Properties for RRAS:
enabled as a router with LAN routing only
enabled as Remote Access Server
Uses Windows Authentication / Windows Accounting
IP routing enabled
Allows ip-based and demand-dial remote interface connections
Server assigns addresses using dhcp
Broadcast name resolution enabled
PPP: multilink connections enabled, dynamic bandwidth control using BAP or BACP enabled, LCP extensions enabled, software compression enabled

Properties for networking:
PPTP (1723) forwarded (ext --> int) to the rras ip address
ext. subnet: 255.255.255.252
int. subnet: 255.255.255.0
int. scope: 192.168.3.x
0
Comment
Question by:lbeg
  • 3
  • 2
8 Comments
 
LVL 74

Expert Comment

by:Jeffrey Kane - TechSoEasy
ID: 17162297
Can you please post a complete IPCONFIG /ALL from your server?  While there is nothing in an IPCONFIG /ALL that would compromise the security of your network (this is the most often requested output in any support forum), there may be items which would provide your identity and therefore compromise your privacy if that is of concern.

Therefore, if you feel that it's necessary, you can modify the domain name, but please only modify anything that is identifiable to something generic.  Such as changing TechSoEasy.local to MyCompany.local.  If you have any public IP addresses, please just replace the last two octets with ***.***, and some people do not like to have the MAC (Physical) address shown... if you like, just modify he last few sections of these to **-**-**.

Jeff
TechSoEasy
0
 
LVL 1

Author Comment

by:lbeg
ID: 17163480
Windows IP Configuration

   Host Name . . . . . . . . . . . . : server
   Primary Dns Suffix  . . . . . . . : example.example.com
   Node Type . . . . . . . . . . . . : Unknown
   IP Routing Enabled. . . . . . . . : Yes
   WINS Proxy Enabled. . . . . . . . : Yes
   DNS Suffix Search List. . . . . . : example.example.com

PPP adapter RAS Server (Dial In) Interface:

   Connection-specific DNS Suffix  . :
   Description . . . . . . . . . . . : WAN (PPP/SLIP) Interface
   Physical Address. . . . . . . . . : 00-53-45-00-00-00
   DHCP Enabled. . . . . . . . . . . : No
   IP Address. . . . . . . . . . . . : 192.168.3.36
   Subnet Mask . . . . . . . . . . . : 255.255.255.255
   Default Gateway . . . . . . . . . :

Ethernet adapter Local Area Connection:

   Connection-specific DNS Suffix  . : example.example.com
   Description . . . . . . . . . . . : Intel(R) PRO/1000 MT Network Connection
   Physical Address. . . . . . . . . : 00-14-22-22-64-5E
   DHCP Enabled. . . . . . . . . . . : No
   IP Address. . . . . . . . . . . . : 192.168.3.2
   Subnet Mask . . . . . . . . . . . : 255.255.255.0
   Default Gateway . . . . . . . . . : 192.168.3.1
   DNS Servers . . . . . . . . . . . : 192.168.3.2
0
 
LVL 1

Author Comment

by:lbeg
ID: 17163492
Also, when I say vpn connections only work with Linksys brand, I mean the vpn connection can only access ip addresses, not netbios or fqdn.
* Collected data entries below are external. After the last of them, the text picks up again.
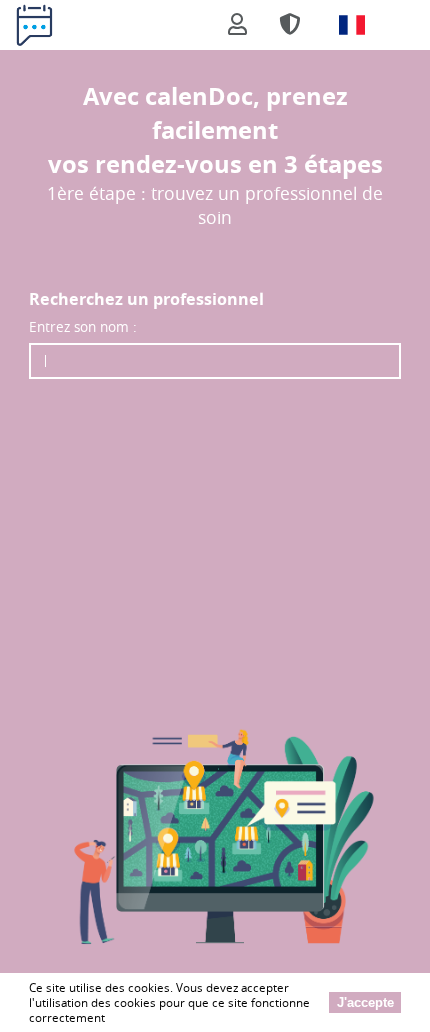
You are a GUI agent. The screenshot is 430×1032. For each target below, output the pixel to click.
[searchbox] (215, 361)
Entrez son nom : (83, 326)
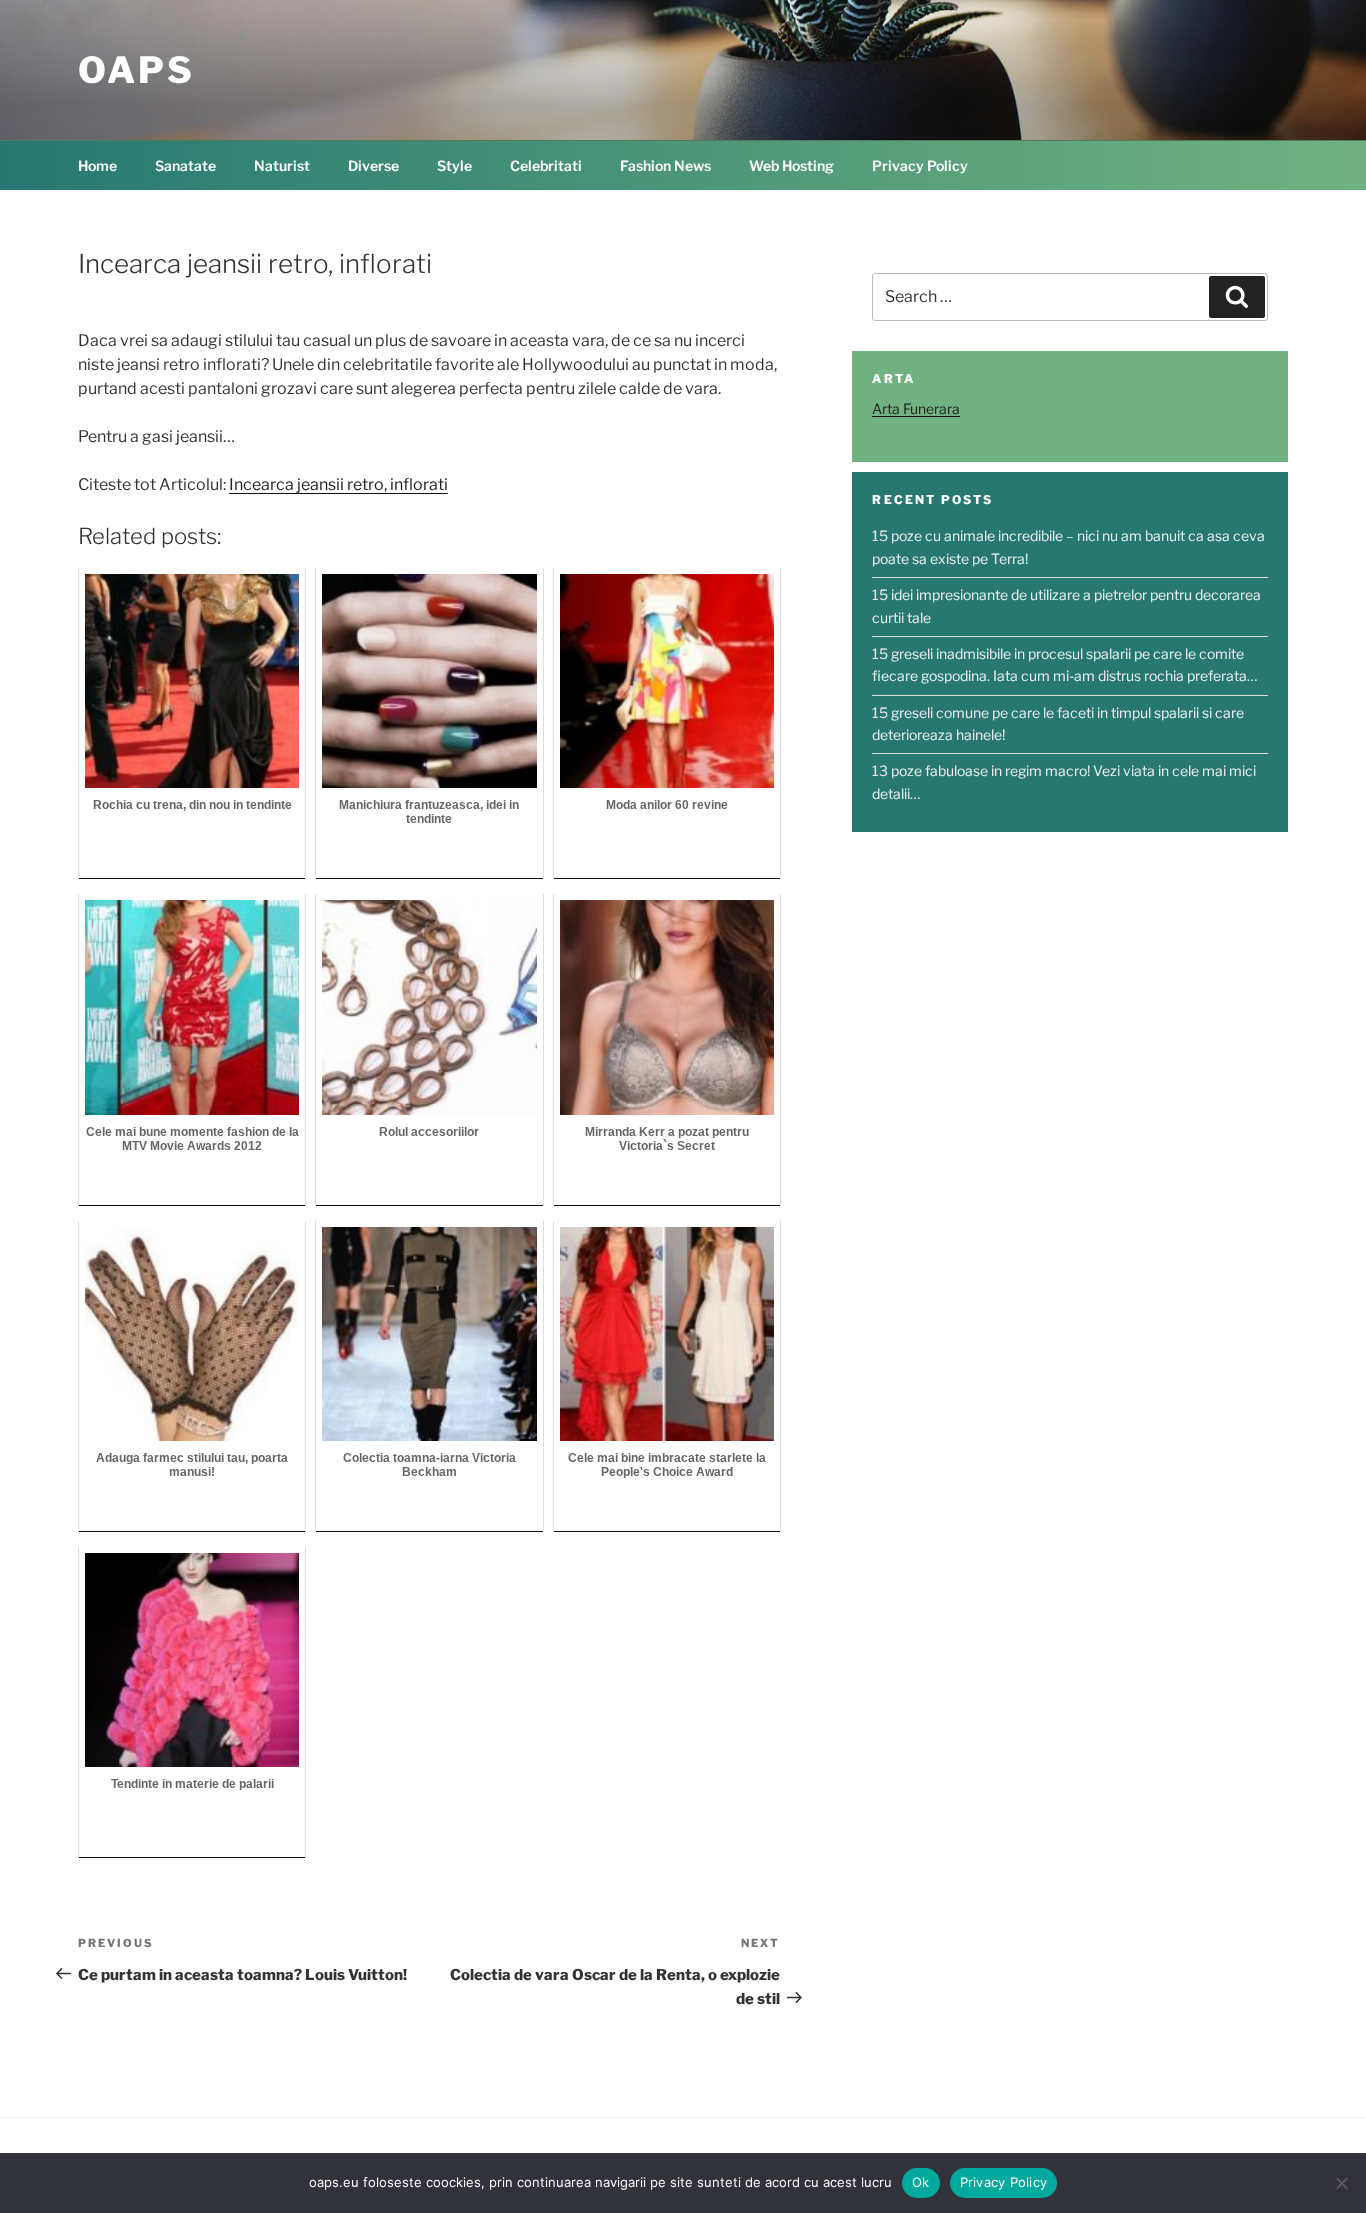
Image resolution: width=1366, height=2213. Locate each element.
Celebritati (546, 165)
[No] (1341, 2183)
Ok (921, 2182)
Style (454, 165)
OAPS (136, 70)
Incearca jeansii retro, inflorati (338, 484)
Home (97, 165)
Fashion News (665, 165)
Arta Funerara (916, 408)
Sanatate (185, 165)
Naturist (282, 165)
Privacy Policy (920, 165)
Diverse (373, 165)
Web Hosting (791, 165)
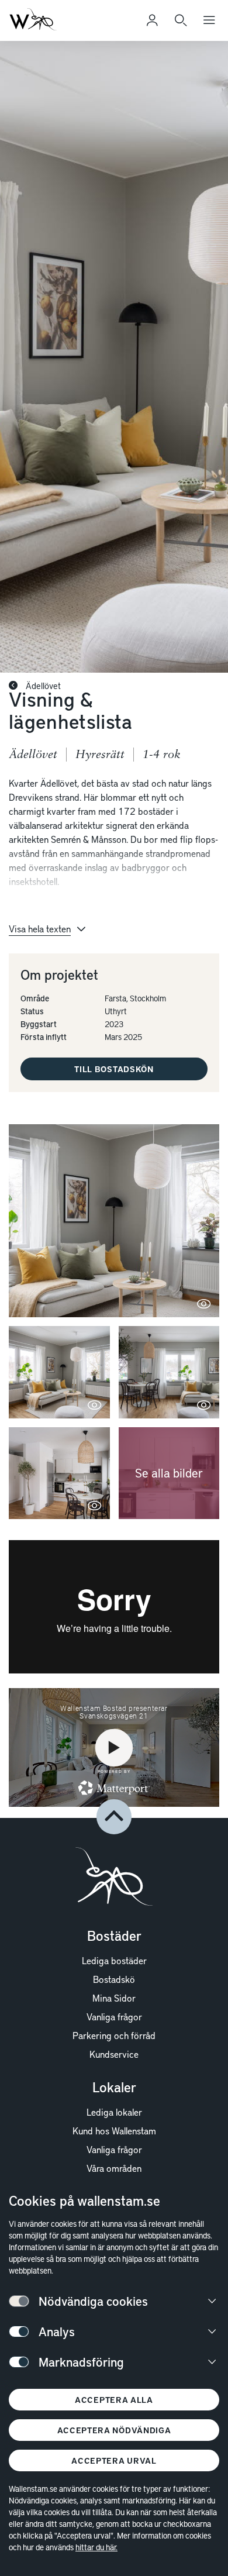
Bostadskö (114, 1978)
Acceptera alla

The problem therein lies in that most people only know network addresses by their name, not ip address.
0
Netscaler Common Configuration How To guides

If you use NetScaler you will want to see these guides. The NetScaler How To Guides show administrators how to get NetScaler up and configured by providing instructions for common scenarios and some not so common ones.

 
LVL 74

Expert Comment

by:Jeffrey Kane - TechSoEasy
ID: 17163806
Are you using WINS on your network?  If so, you should define that in the NIC's settings which will allow remote users to see network resources.

Jeff
TechSoEasy
0
 
LVL 26

Expert Comment

by:Vahik
ID: 17164121
1- make sure RRAS is listed in the RAS and IAS servers security group
2- make sure your binding order is correct
3- and -4 (i am no expret and must be checked by TechSoEasy or firewall gurus)

3-clients making a connection through VPN must be on diffrent subnet than the one used by ur internal clients..
4-ur internal and external NIC cards should also be on diffrent subnets...

i am no expert in firewall\VPNs ....just making some general comments....
take care and good luck.
0
 
LVL 74

Accepted Solution

by:
Jeffrey Kane - TechSoEasy earned 500 total points
ID: 17164718
Actually, 2 & 4 above do not apply because there is only one NIC in the server.  The other interface is the PPTP one.

#3 above would be something to look out for, except that Belkin and D-Link routers don't use 192.168.3.x by default, so I don't think that would be a problem.

But this triggers a few thoughts for me...  

I think the answer may lay in either the configuration of the Fortigate and the way the clients are configured to connect through it, or it may have to do with GRE Protocol 47 not being enabled.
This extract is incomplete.